[DIRECTIONS FOR THIS TASK] Where the records below have a line with "will", that line is to be copied.

Collected data entries
Start of Block
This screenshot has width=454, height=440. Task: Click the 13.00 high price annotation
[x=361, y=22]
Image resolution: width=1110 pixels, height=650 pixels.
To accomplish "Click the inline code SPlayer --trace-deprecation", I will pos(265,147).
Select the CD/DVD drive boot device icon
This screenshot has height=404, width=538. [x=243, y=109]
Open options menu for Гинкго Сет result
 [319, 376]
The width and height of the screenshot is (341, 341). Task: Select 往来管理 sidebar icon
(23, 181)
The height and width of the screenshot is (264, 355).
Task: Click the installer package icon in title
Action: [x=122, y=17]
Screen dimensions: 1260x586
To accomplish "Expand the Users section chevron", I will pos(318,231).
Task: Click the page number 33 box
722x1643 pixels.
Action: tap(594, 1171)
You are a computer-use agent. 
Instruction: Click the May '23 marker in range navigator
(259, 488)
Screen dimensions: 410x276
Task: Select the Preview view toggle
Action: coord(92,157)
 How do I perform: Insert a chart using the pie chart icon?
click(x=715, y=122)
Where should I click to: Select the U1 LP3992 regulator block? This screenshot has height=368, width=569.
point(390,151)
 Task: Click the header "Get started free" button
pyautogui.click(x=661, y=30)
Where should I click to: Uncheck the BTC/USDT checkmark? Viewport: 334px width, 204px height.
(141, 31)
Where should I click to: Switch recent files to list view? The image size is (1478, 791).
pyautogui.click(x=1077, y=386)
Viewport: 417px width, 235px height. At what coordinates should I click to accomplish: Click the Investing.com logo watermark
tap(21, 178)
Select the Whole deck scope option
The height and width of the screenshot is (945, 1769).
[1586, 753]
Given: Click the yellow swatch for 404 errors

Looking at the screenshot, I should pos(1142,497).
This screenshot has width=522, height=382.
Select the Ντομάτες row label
End of Block
[PROBLEM SOLUTION]
To accomplish "Click the inline code SPlayer --trace-deprecation", I will pos(265,147).
To accomplish "Expand the Users section chevron", I will pos(318,231).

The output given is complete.